Lo stesso prof. Walker, esperto di McDonald’s in additivi e tossicologia, ha ammesso che gli animali hanno un metabolismo diverso dal nostro, che il numero limitato  di animali usato in ogni esperimento non è espressione dell’enorme diversità delle situazioni umane , che i risultati non sono sempre costanti e che le prove non permettono di prevedere le allergie.

‘Il veleno dell’America del nord’ fu l’appellativo dato al McDonald’s da un’associazione statunitense che opera nel campo della nutrizione e delle malattie cardiache, durante una dura campagna di protesta che portò per la prima volta l’azienda a usare olio vegetale ( nella minima percentuale del 10 %, dato che il restante 90 % proviene da grasso di manzo).

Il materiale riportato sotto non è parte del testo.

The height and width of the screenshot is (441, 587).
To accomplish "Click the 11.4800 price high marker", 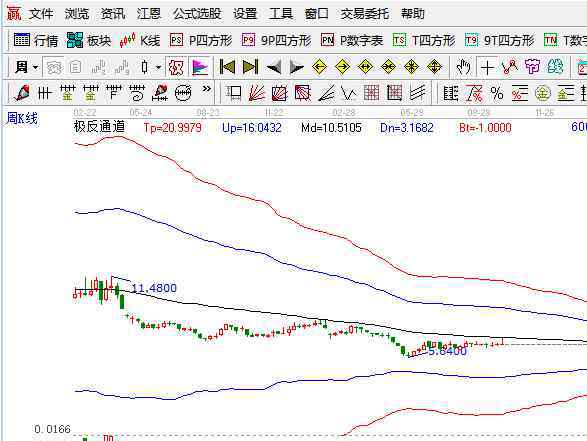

Oltre all’ambigua sanità dei sui menu, sotto i riflettori , che grazie al processo del ’96 si accesero sui misfatti dell’azienda, andarono a finire i metodi di macellazione degli animali, le pubblicità ingannevoli mirate a utilizzare i bambini come ‘specchietti per le allodole’ e infine le condizioni pessime di lavoro dei dipendenti.

La maggior parte degli animali provengono da allevamenti intensivi senza accesso all’aria aperta e alla luce del sole e nessuna libertà di movimento, dove i sistemi di macellazione sono mirati a sopprimere la maggior quantità di animali nel minor tempo possibile.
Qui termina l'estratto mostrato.